On May 13, 2020, Ontario seniors and pharmacists welcomed an announcement from the Ontario government to improve access to medications by removing any additional financial burden that was an unintended consequence as a result of a policy to limit medications to 30 days in an effort to secure the drug supply during the pandemic.
May 14, 2020 (Toronto, ON) On May 13, the government announced that until June 30, 2020 or when the 30-day supply policy is lifted whichever comes first, Ontario seniors and others who rely on the Ontario Drug Benefit program will not pay a co-payment for eligible prescriptions.
Two months ago, the Ontario Pharmacists Association (OPA) supported the government’s initiative to move to a 30-day limit on prescription medications to ensure stability in the province’s medication supply during COVID-19. The Ontario government adopted this measure on March 20 and, to date, it has been successful in decreasing supply chain pressures so that medications continue to be available to all Ontarians when they actually need them.
An unfortunate consequence of this policy was the additional financial burden placed on Ontarians through added co-payments, in particular with our vulnerable senior population. As a result, the OPA and the Canadian Association of Retired Persons (CARP) urged the Ontario government to find a solution to remove the financial burden for Ontarians while also ensuring that pharmacies could continue to operate without added financial pressures resulting from the policy.

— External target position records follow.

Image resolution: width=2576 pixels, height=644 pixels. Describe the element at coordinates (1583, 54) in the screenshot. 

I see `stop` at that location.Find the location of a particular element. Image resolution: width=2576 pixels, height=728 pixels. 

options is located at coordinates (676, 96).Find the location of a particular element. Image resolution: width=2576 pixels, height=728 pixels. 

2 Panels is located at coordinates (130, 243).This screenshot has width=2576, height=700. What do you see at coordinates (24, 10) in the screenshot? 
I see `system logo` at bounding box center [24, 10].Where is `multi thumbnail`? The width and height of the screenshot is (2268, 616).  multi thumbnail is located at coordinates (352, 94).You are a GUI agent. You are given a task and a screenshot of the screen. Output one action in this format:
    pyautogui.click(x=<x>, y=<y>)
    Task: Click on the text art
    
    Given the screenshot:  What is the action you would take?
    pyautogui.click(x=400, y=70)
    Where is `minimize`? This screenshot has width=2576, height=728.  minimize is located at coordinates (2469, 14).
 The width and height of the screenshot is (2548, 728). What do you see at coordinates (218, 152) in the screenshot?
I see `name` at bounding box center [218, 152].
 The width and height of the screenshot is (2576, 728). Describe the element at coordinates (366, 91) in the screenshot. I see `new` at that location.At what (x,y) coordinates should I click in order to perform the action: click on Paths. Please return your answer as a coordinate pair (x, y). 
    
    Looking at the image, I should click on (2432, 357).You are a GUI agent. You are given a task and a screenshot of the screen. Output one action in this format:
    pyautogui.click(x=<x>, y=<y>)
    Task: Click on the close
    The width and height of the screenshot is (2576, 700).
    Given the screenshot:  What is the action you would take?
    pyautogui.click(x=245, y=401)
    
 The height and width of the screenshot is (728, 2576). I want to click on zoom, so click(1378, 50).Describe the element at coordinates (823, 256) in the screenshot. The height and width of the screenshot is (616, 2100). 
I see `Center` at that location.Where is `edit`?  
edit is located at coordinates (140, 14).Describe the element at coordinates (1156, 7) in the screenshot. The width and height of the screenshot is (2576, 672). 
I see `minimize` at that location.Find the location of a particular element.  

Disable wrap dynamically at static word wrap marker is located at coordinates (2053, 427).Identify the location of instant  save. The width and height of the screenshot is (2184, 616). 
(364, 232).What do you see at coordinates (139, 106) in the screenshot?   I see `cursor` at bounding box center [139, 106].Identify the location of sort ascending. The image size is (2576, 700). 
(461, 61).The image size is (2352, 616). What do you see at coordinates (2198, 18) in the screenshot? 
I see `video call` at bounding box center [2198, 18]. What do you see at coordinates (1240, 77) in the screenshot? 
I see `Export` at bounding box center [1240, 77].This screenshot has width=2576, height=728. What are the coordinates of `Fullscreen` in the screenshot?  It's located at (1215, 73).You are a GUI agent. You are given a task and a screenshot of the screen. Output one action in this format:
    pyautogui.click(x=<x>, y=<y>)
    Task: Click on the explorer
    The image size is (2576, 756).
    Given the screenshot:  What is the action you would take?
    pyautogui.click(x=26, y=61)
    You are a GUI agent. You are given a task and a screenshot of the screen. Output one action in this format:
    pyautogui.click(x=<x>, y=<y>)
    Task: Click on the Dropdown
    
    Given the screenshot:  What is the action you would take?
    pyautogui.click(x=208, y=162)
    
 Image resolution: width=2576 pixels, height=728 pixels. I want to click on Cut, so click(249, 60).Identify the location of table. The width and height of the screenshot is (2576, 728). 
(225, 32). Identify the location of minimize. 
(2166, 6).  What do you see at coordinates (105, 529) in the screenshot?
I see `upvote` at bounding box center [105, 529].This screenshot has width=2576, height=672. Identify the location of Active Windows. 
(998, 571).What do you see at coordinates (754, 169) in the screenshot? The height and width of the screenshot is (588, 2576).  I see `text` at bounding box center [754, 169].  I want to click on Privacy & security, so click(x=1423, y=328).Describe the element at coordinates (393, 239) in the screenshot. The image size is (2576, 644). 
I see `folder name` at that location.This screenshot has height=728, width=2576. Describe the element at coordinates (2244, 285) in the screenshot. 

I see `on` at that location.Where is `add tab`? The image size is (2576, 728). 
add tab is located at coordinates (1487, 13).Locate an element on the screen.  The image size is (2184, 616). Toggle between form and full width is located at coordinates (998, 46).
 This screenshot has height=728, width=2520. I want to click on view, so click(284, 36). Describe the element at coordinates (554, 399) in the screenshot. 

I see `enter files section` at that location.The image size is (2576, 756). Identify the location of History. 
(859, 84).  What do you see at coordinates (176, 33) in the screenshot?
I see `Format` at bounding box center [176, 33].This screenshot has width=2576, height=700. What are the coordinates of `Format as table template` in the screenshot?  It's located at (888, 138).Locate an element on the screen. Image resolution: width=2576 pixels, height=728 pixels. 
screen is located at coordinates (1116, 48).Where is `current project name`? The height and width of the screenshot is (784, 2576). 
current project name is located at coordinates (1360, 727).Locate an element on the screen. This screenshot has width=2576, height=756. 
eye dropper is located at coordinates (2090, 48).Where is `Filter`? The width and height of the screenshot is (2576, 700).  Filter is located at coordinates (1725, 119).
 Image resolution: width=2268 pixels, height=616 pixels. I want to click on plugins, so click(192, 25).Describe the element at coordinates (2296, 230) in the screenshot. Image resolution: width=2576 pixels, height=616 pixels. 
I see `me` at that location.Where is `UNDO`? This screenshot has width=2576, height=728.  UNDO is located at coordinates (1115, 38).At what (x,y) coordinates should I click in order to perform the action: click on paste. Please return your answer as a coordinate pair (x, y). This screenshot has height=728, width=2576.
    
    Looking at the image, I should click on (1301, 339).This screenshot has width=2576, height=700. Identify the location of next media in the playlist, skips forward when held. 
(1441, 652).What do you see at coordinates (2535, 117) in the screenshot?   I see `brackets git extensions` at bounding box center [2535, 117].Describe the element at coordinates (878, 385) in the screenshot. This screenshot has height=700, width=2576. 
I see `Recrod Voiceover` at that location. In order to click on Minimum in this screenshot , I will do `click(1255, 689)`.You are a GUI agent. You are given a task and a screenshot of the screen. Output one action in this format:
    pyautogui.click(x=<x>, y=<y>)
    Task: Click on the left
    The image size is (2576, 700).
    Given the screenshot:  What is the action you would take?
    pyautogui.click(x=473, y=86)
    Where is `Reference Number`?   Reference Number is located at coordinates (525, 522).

“Today, we want to thank Deputy Premier and Minister of Health Elliott and the Ford government for stepping in and resolving this issue for Ontario seniors and for pharmacists,” says Justin Bates, Chief Executive Officer, OPA. “This has been a very collaborative effort, and Ontario pharmacists are pleased to be able to move forward in caring for their patients while at the same time protecting our drug supply.”
“The pandemic has brought unprecedented challenges to Ontario seniors. We’re pleased to see that the Ontario government is addressing the unintended cost implications of this otherwise prudent policy,” says Marissa Lennox, Chief Policy Officer for CARP, “With most pharmacies delivering prescriptions so that seniors can remain safe in their homes, this removal of the financial burden will be instrumental in ensuring that they are able to continue with their medication therapy and stay healthy.”
The Ontario Pharmacists Association and CARP want to thank the Deputy Premier and Minister of Health Christine Elliott for her partnership and dedication to supporting Ontarians during this challenging time.
About the Canadian Association for Retired Persons
CARP (Canadian Association for Retired Persons) is Canada’s largest advocacy association for older Canadians. Today CARP has more than 320,000 members. As a non-partisan association, CARP is committed to working with all parties in government to advocate for older Canadians. Its mission is to advocate for better healthcare, financial security, and freedom from ageism. CARP members engage in polls and petitions, email their elected representatives, connect with local chapters and share stories and opinions on urgent issues.
About the Ontario Pharmacists Association
The Ontario Pharmacists Association is committed to evolving the pharmacy profession and advocating for excellence in practice and patient care. With more than 10,000 members, OPA is Canada’s largest advocacy organization, and professional development provider for pharmacy professionals across Ontario. By leveraging the unique expertise of pharmacy professionals, enabling them to practise to their fullest potential, and making them more accessible to patients, OPA is working to improve the efficiency and effectiveness of the healthcare system. The pharmacy sector plays a strong role in Ontario with an economic impact of more than $6.3 billion across 4,500 pharmacies, employing 60,000 Ontarians.